The wider lesson for all marketers is the need for careful balance. On the one hand, a brand prospers from being in market and generating interest and feedback. On the other hand, if the mechanisms are not in place to give buyers new things to try once they are familiar with the product, consumers will quickly move on and copiers will just as quickly move in. To me, this is a critical part of brand strategy that gets overlooked. So much focus these days is put on getting a brand to market or repositioning a brand in market. And we continue to judge success by mentions. Not enough emphasis is placed on infusing dimensions into a brand so that it can change and expand in direct response to market reactions in order to build on success that it has worked so hard to achieve. Not enough weight is given either to the impact that a community can have when they quietly continue to build a brand – unnoticed by the rest of the world – because they have powerful reasons to stay and to commit.

Brands must be iterative because consumers are iterative.

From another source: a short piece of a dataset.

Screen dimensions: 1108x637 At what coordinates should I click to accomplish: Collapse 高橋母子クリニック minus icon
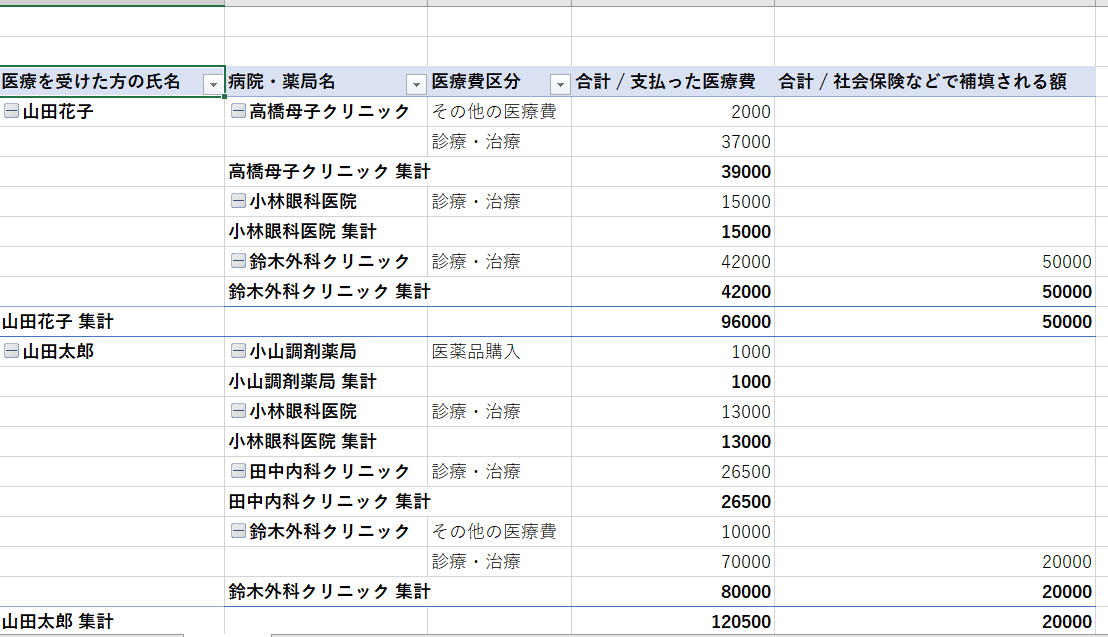coord(238,112)
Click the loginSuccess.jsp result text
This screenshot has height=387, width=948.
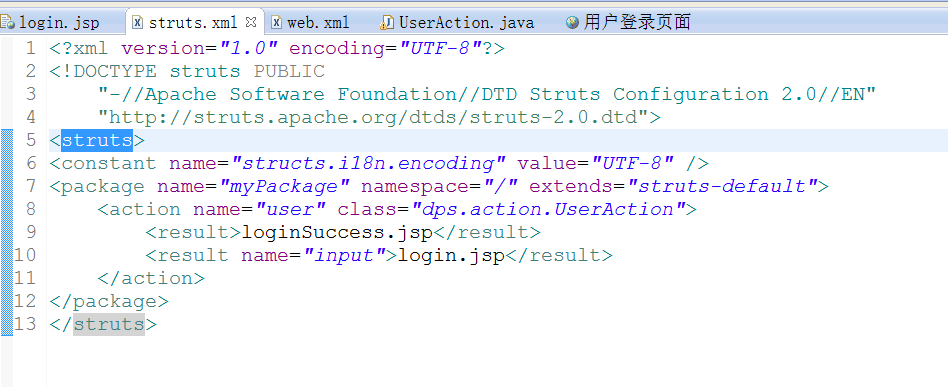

Some time back, maintaining momentum would simply have required filling up the media schedule. Now, it requires brands not just to continue their marketing but also to find ways to make their products more interesting, their experiences more immersive, their communities more involved and their data more insightful, individualised and actionable. Brands must be iterative because consumers are iterative. Everyone keeps moving on. Today, there’s no such thing as brand maintenance.

Storytelling as gameplay

We tend to think of stories as beginning, middle and end. But markets of course don’t work that way. They are ongoing and volatile. The challenge for brand storytelling it seems to me lies in writing “arcs” for brands that plot where the brand could do in response to what the market does or could do. Think of it as storytelling as gameplay, where the brand has a range of options available which can be played out in response to consumer reaction. Skeptics will argue that such a way of working through the future has too many variations, will be different across markets and takes the ownership for the brand’s direction away from the brand itself. Isn’t that the lesson though from what happened to Pokémon Go? What goes up will come down – and arguably the faster it rises, the quicker it falls as excitement gives way to frustration, disappointment or the next attraction. Revival is possible – that’s the good news – but only by giving customers reasons to come back or never leave.

Increasingly, the brands we create and manage behave like stories and are subject to the constraints (and the opportunities) of fashion. They have timeframes within which they are potent. And they live or die on their ability to stay interesting and keep selling. Unless “next” is ready to run as soon as “now” expires, there’s a real threat that a brand, particularly a brand that has accelerated quickly, will stall.

Updated: This article was originally published in September 2016 and has been updated in August 2018 to include more detail and discussion points. A shorter version of this article was posted elsewhere under the title The End Of Brand Maintenance.